Introducing a disarmingly mundane portrayal of suburbia, writer-director, Oren Peli exhibits a young couple’s struggle to coexist with an increasingly sinister, supernatural entity. In a bid to comprehend these inexplicable, nightly disturbances, day-trader, Micah (Micah Sloat), documents countless nocturnal hours of footage via a high-definition video camera. As his sleepwalking girlfriend, Katie (Katie Featherston) finds herself relentlessly tormented by the presence, Micah’s initially playful home videos degenerate into a maelstrom of demonic chaos and violence.
While the movie’s gritty, homemade aesthetic prompts obvious associations with The Blair Witch Project, Peli has created an altogether more claustrophobic, if occasionally static piece. Rejecting the archetypal abandoned cabins and gothic mansions of past directorial endeavours, Paranormal Activity ushers fear into the formerly comforting, now inescapable realm of domesticity.

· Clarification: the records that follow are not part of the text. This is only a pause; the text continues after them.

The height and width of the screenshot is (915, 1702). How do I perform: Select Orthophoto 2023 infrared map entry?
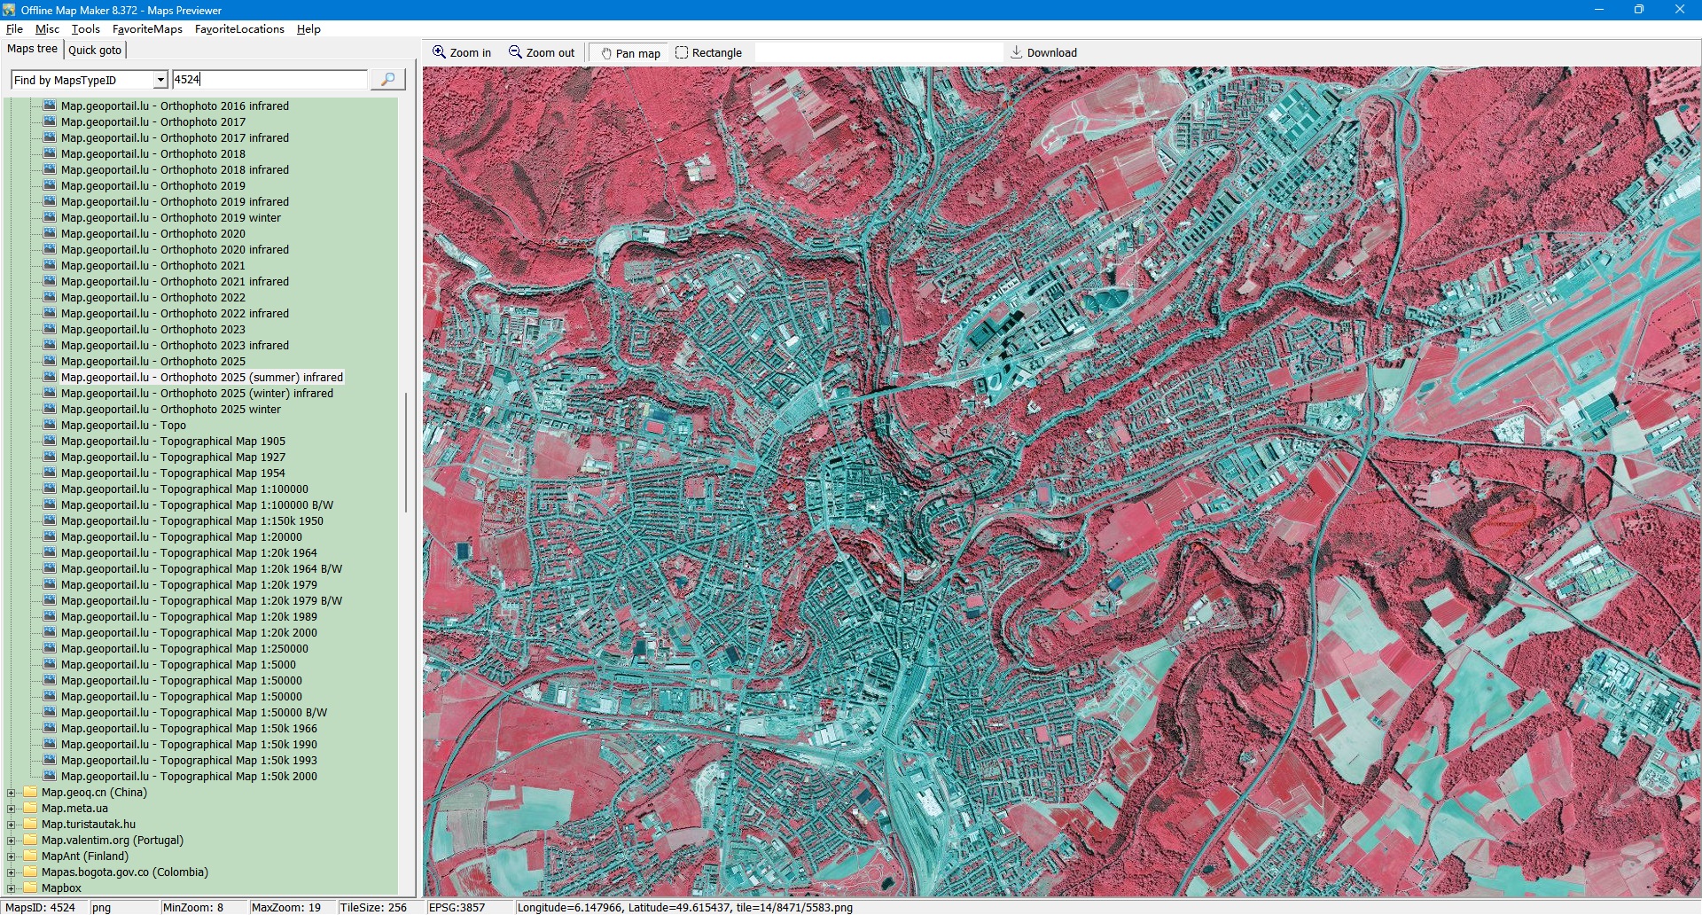click(x=224, y=346)
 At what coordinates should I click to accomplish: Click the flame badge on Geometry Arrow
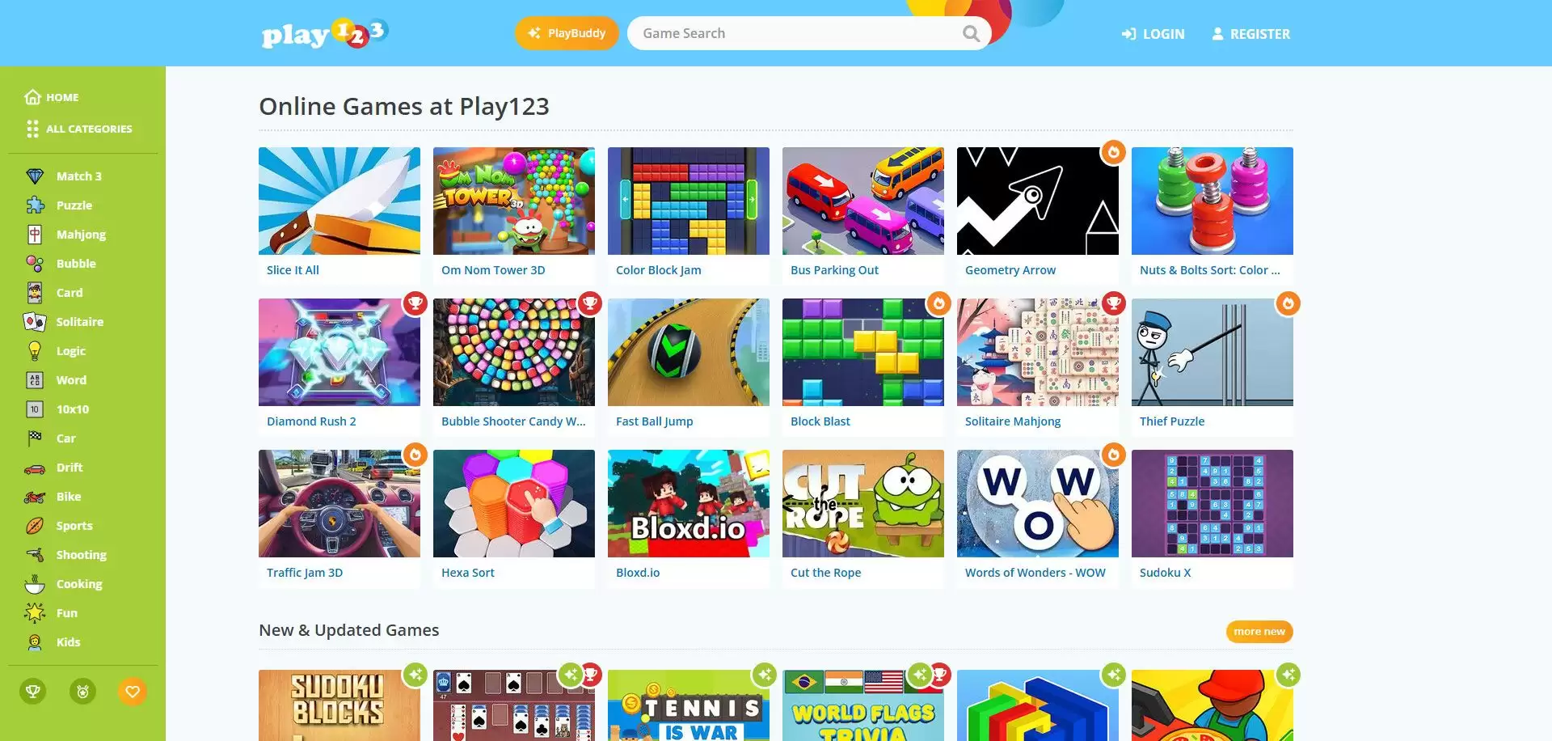tap(1113, 152)
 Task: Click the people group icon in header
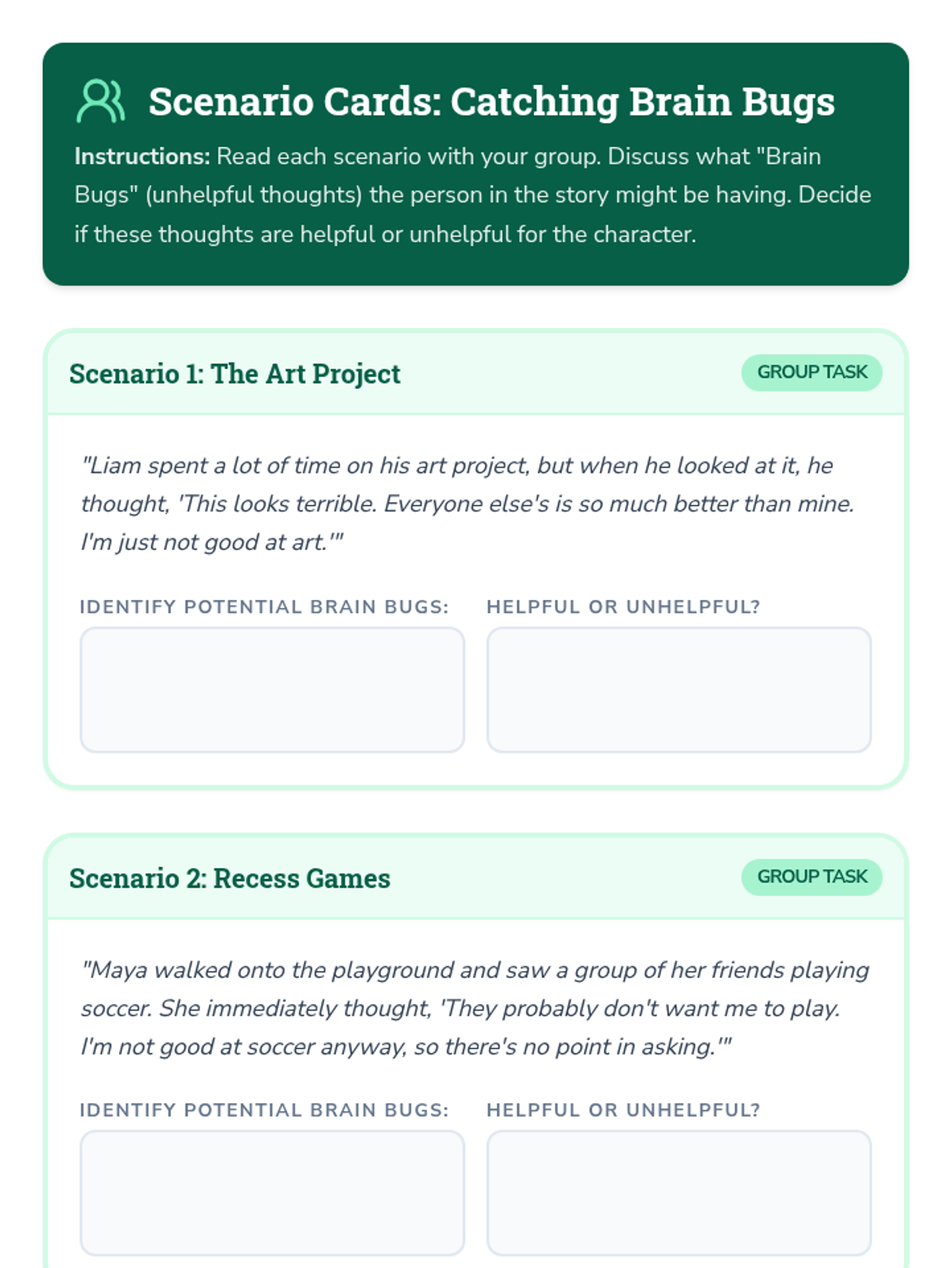coord(101,101)
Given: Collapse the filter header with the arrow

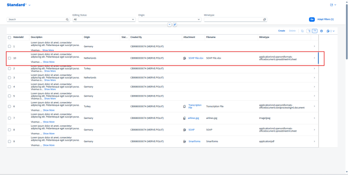Looking at the screenshot, I should (169, 25).
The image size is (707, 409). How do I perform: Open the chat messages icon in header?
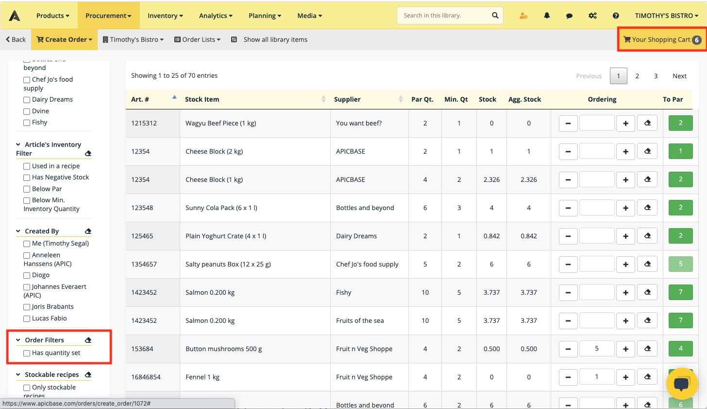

Demonstrating a notably Hitchcockian approach to the genre, a grim procession of dimly-lit scenes and teasingly restricted camera angles provoke the human imagination’s limitless capacity for terror. And though the horror genre has lately become saturated with innumerable gore-porn titles, Peli’s less-is-more attitude to blood has finally created a satisfyingly menacing experience.
OVERALL SUMMARY
A voyeuristic, evocative nightmare, Paranormal Activity witnesses the systematic ruin of normality, as suburban comfort turns unexpectedly sour. More terrifying than the past decade’s combined total of big-budget bloodbaths, Oren Peli’s debut offering will guarantee sleepless nights across the globe.